Output all records below verbatim.

(Stored records)
BEGIN
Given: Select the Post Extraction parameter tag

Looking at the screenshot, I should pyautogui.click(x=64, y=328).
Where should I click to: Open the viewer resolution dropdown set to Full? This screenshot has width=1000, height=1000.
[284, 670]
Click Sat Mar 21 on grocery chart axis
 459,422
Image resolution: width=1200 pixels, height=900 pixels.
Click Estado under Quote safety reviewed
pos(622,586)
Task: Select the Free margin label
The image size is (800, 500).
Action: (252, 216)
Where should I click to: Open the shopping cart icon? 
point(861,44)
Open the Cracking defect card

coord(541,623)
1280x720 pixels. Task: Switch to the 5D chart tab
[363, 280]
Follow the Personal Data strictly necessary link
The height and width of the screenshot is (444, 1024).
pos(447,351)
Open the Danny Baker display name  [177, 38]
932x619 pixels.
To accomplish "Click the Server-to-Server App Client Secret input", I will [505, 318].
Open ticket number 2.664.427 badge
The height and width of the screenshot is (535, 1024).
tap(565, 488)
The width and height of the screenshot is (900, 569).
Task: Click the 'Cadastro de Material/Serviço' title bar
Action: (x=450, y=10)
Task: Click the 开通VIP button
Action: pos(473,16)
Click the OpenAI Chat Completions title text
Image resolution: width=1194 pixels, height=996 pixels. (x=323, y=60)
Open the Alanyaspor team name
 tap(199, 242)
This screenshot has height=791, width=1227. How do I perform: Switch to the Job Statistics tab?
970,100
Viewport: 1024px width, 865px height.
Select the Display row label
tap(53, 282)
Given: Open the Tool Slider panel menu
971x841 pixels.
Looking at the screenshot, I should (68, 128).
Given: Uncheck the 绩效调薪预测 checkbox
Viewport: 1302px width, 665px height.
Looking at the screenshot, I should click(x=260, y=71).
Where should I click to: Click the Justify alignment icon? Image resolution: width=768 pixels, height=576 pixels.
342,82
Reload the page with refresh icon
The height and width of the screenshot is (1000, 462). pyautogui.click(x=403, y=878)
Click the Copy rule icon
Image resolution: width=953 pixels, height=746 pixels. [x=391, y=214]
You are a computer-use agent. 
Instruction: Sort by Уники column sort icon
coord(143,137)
END
ANSWER:
Given: Select the Post Extraction parameter tag

Looking at the screenshot, I should pyautogui.click(x=64, y=328).
Where should I click to: Open the viewer resolution dropdown set to Full? This screenshot has width=1000, height=1000.
[284, 670]
Click Sat Mar 21 on grocery chart axis
 459,422
Image resolution: width=1200 pixels, height=900 pixels.
Click Estado under Quote safety reviewed
pos(622,586)
Task: Select the Free margin label
The image size is (800, 500).
Action: (252, 216)
Where should I click to: Open the shopping cart icon? 
point(861,44)
Open the Cracking defect card

coord(541,623)
1280x720 pixels. Task: Switch to the 5D chart tab
[363, 280]
Follow the Personal Data strictly necessary link
The height and width of the screenshot is (444, 1024).
pos(447,351)
Open the Danny Baker display name  [177, 38]
932x619 pixels.
To accomplish "Click the Server-to-Server App Client Secret input", I will [505, 318].
Open ticket number 2.664.427 badge
The height and width of the screenshot is (535, 1024).
tap(565, 488)
The width and height of the screenshot is (900, 569).
Task: Click the 'Cadastro de Material/Serviço' title bar
Action: (x=450, y=10)
Task: Click the 开通VIP button
Action: pos(473,16)
Click the OpenAI Chat Completions title text
Image resolution: width=1194 pixels, height=996 pixels. (x=323, y=60)
Open the Alanyaspor team name
 tap(199, 242)
This screenshot has height=791, width=1227. How do I perform: Switch to the Job Statistics tab?
970,100
Viewport: 1024px width, 865px height.
Select the Display row label
tap(53, 282)
Given: Open the Tool Slider panel menu
971x841 pixels.
Looking at the screenshot, I should (68, 128).
Given: Uncheck the 绩效调薪预测 checkbox
Viewport: 1302px width, 665px height.
Looking at the screenshot, I should click(x=260, y=71).
Where should I click to: Click the Justify alignment icon? Image resolution: width=768 pixels, height=576 pixels.
342,82
Reload the page with refresh icon
The height and width of the screenshot is (1000, 462). pyautogui.click(x=403, y=878)
Click the Copy rule icon
Image resolution: width=953 pixels, height=746 pixels. [x=391, y=214]
You are a computer-use agent. 
Instruction: Sort by Уники column sort icon
coord(143,137)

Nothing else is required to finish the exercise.